La commune de [Localité 4] réplique :
— que le projet d’exploitation de chambres d’hôtes ayant été présenté comme une activité à plein temps et non occasionnelle, il doit s’analyser comme une activité commerciale engendrant la création d’un fonds de commerce de chambre et table d’hôtes au sens de l’article L 145-1 du code de commerce,
— qu’un propriétaire qui donne un logement à la location peut y interdire toute activité commerciale sans se voir reprocher une entrave à la liberté d’entreprendre et sans que la moindre faute puisse lui être reprochée.
Réponse de la cour :
Si les époux [K] se prévalent de l’atteinte à la liberté d’entreprendre à l’encontre de la commune de [Localité 4], la cour rappelle que cette dernière dispose de son propre droit de propriété sur les deux immeubles loués et de sa liberté contractuelle.
S’agissant du droit de propriété, les appelants affirment certes en page 8 de leurs conclusions, que 'la tenue de chambres d’hôtes est une activité que tout un chacun, propriétaire d’un logement, peut entreprendre'. Pour autant, ils oublient que précisément, ils ne sont pas propriétaires du logement dont s’agit mais simplement locataires. Et en sa qualité de propriétaire ayant consenti un bail d’habitation, la commune peut s’opposer à – ou soumettre à certaines conditions – toute activité qui dépasse la destination initiale des lieux. En l’occurrence, le changement de destination envisagé par les preneurs est d’autant plus caractérisé que les époux [K] ont dit leur volonté de louer trois chambres 365 jours par an, dans une perspective de table d’hôtes. Un tel projet affecte nécessairement le bail à usage commercial consenti pour le local voisin et autorise la commune, propriétaire des murs, à le soumettre à l’avenant qu’elle a proposé.
De la même façon, s’agissant de la liberté contractuelle, la volonté initiale de la commune a porté sur un bail d’habitation sans possibilité de sous-location et sur un bail commercial sans référence à une activité de table d’hôtes 365 jours par an. La commune avait dès lors toute liberté de s’opposer à toute activité qui dépassait l’accord initial, ou de la soumettre à certaines conditions.
Dans ces conditions, et sans qu’il ne soit besoin de s’interroger plus avant sur la nature civile ou commerciale de l’activité de chambres d’hôtes, ou sur les délais pour régulariser une inscription au registre du commerce et des sociétés, il est manifeste que la commune n’a commis strictement aucune faute, qu’elle soit contractuelle ou extra contractuelle en exigeant de ses locataires la signatures d’avenants suite à leur projet de changement de destination des lieux.

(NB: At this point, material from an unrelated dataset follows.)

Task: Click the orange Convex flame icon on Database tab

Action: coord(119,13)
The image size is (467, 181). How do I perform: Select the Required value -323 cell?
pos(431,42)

Quant à la somme de 177,55 euros dépensée pour l’achat et la mise en place de digicodes, si les époux [K] arguent un prétendu accord de principe, ils n’en rapportent nullement la preuve.
Au vu de ce qui précède, le débat sur le préjudice allégué par les appelants pour avoir été prétendument empêchés de mener à bien le projet économique qui était le leur, devient sans objet.
Le jugement déféré sera confirmé en toutes ses dispositions.
Les époux [K] qui succombent en cause d’appel seront déboutés de leur demande au titre de l’article 700 du code de procédure civile, et condamnés au paiement des entiers dépens d’appel
ainsi qu’à verser à la commune de [Localité 4], la somme de 3.000 euros sur le fondement de l’article 700 du code de procédure civile.
PAR CES MOTIFS
La Cour,
statuant publiquement, par arrêt contradictoire après en avoir délibéré conformément à la loi,
Confirme le jugement déféré en toutes ses dispositions,
Y ajoutant,
Déboute Monsieur [Z] [K] et Madame [X] [D], épouse [K] de leur demande au titre des frais irrepétibles d’appel ;
Condamne Monsieur [Z] [K] et Madame [X] [D], épouse [K] à payer à la commune de [Localité 4] la somme de 3.000 euros sur le fondement de l’article 700 du code de procédure civile ;
Condamne Monsieur [Z] [K] et Madame [X] [D], épouse [K] aux entiers dépens d’appel ;
Rejette toute demande plus ample ou contraire.